Colombia’s President Juan Manuel Santos said Wednesday that his country has conducted the largest cocaine seizure in their history of tackling Colombia’s infamous drug trade. The authorities seized 13.4 tons of cocaine at farms northwest of the city Medellin and made four arrests connected to the trafficking. The seized cocaine is worth more than over $360,000,000, according to the President.

Santos said that the four collections centers, which were in a six km radius between municipalities, stored the illicit drugs that belonged to the paramilitary and drug trafficking organization known as the Clan of the Gulf, or the Gaitanista Self-Defense Forces of Colombia (AGC). The Clan is a far right-wing ideological group that practices narcoterrorism and are long rivals of the communist rebels known as Revolutionary Armed Forces of Colombia, or the FARC, and the Ejército de Liberación Nacional (ELN) according to the Tracking Terrorism website

After the bust, which Colombian officials are calling the cocaine seizure Operation Agamemnon II, the country of Colombia has now seized 362 tons of cocaine this year. They have passed the 2016, President Santos said.

The cocaine was stacked in large plastic-wrapped blocks kept in a shed. The finding was originally thought to be 12 tons of highly pure cocaine, but late the Ministry of National Defense tweeted the complete seizure was 13.4 tons.

Recent raids from Colombian authorities are a response to the large hike in cocaine production in the country. The United Nations Office on Drugs and Crime said that Colombia’s territories with coca cultivation had increased by 52 percent last year, from 96,000 hectares in 2015 to 146,000 hectares in 2016, enough to produce 850 tons of cocaine according to the U.N. organization Colombia Reports.

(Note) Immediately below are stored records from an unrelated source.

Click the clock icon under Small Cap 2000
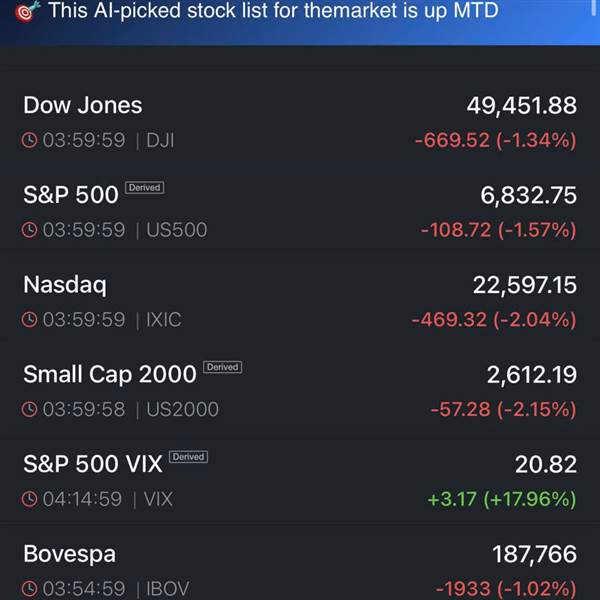600x600 pixels. point(30,410)
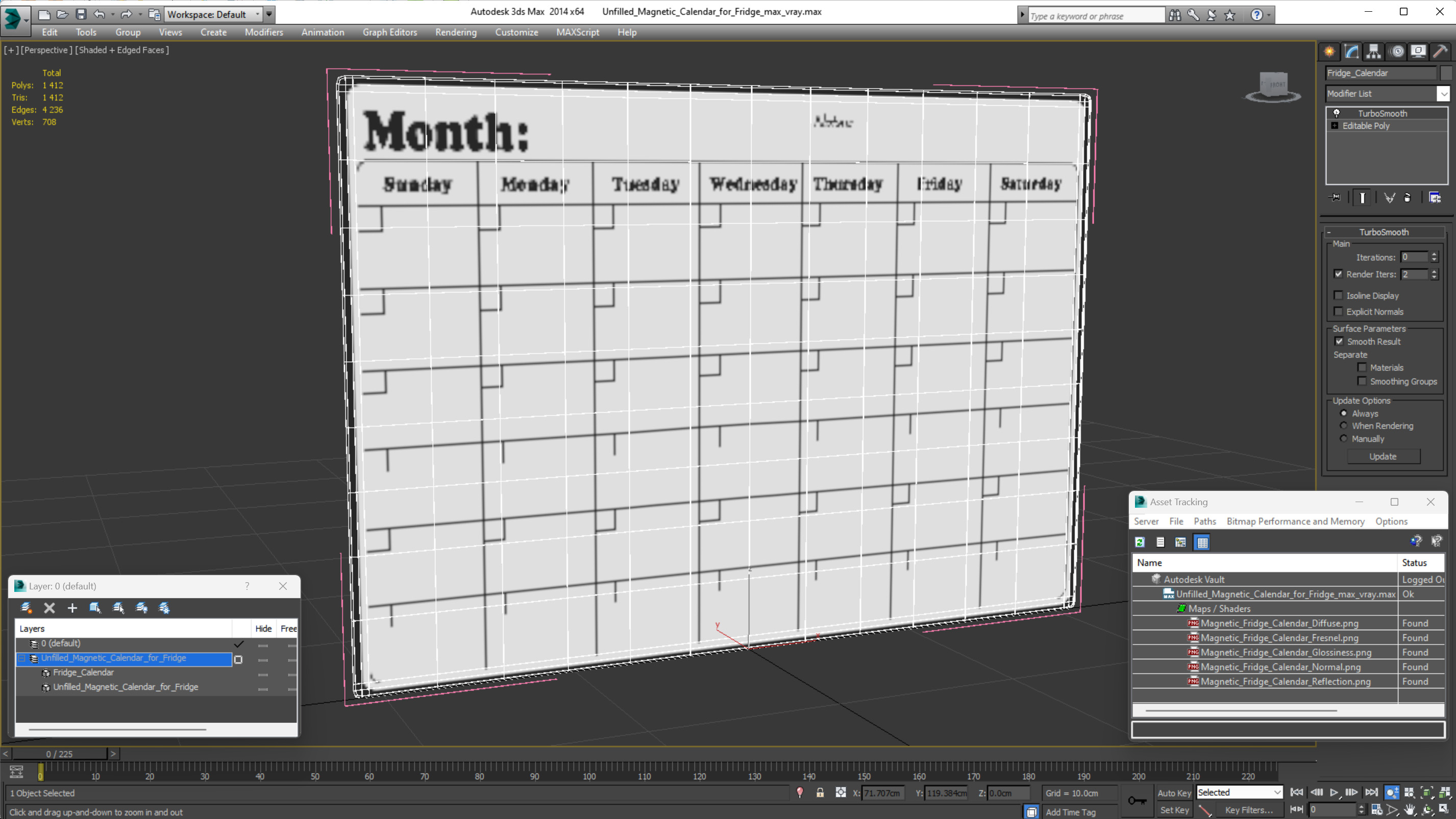1456x819 pixels.
Task: Click the Modifiers menu item
Action: tap(264, 32)
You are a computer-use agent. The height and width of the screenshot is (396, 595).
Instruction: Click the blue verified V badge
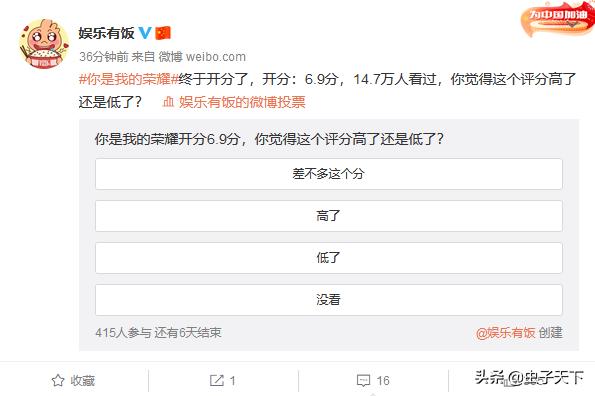145,33
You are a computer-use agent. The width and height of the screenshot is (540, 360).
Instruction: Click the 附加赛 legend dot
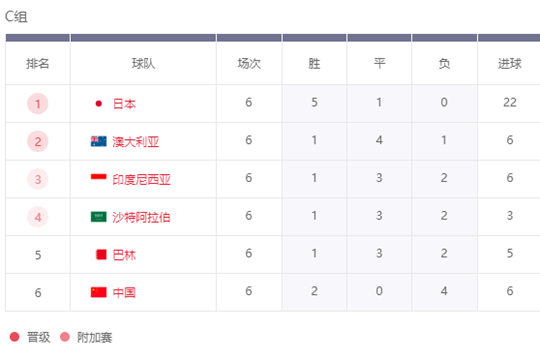65,337
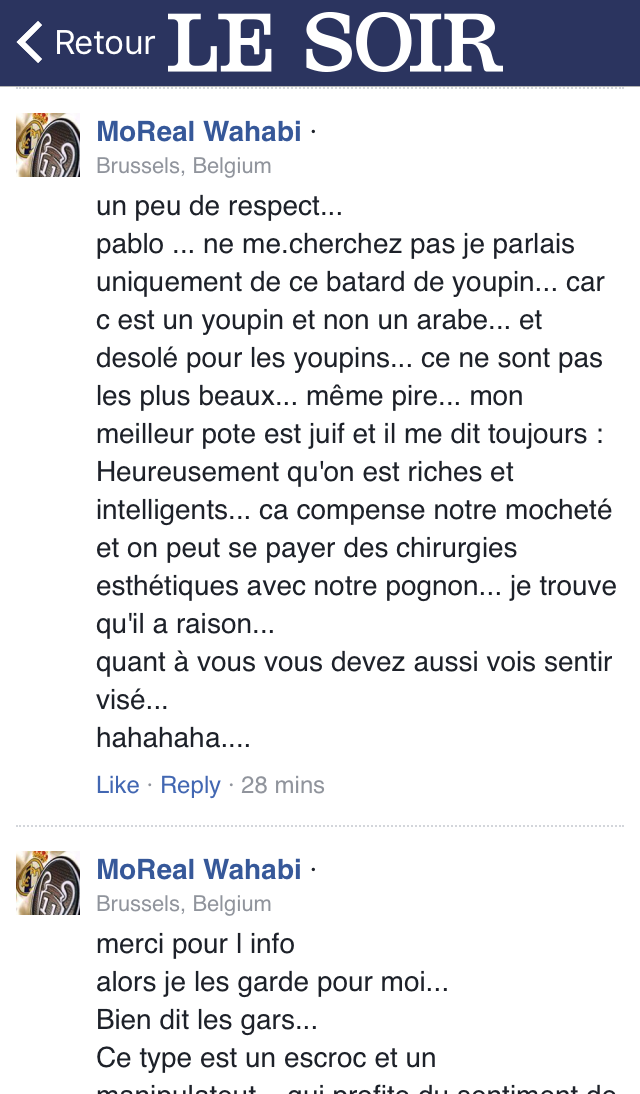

In order to try to mitigate growth during Colombia’s transition to peace, the government has used cash incentives to farmers for planting other crops. They also have stepped up the dismantling efforts. As of this week, Colombia had forcibly destroyed more than 44,000 hectares, or 108,000 acres of illicit crops growing cocaine and other drugs.

Aerial fumigation briefly reduced the Colombia’s coca crop, but the planes were grounded in 2015 because of concerns that herbicide may cause cancer.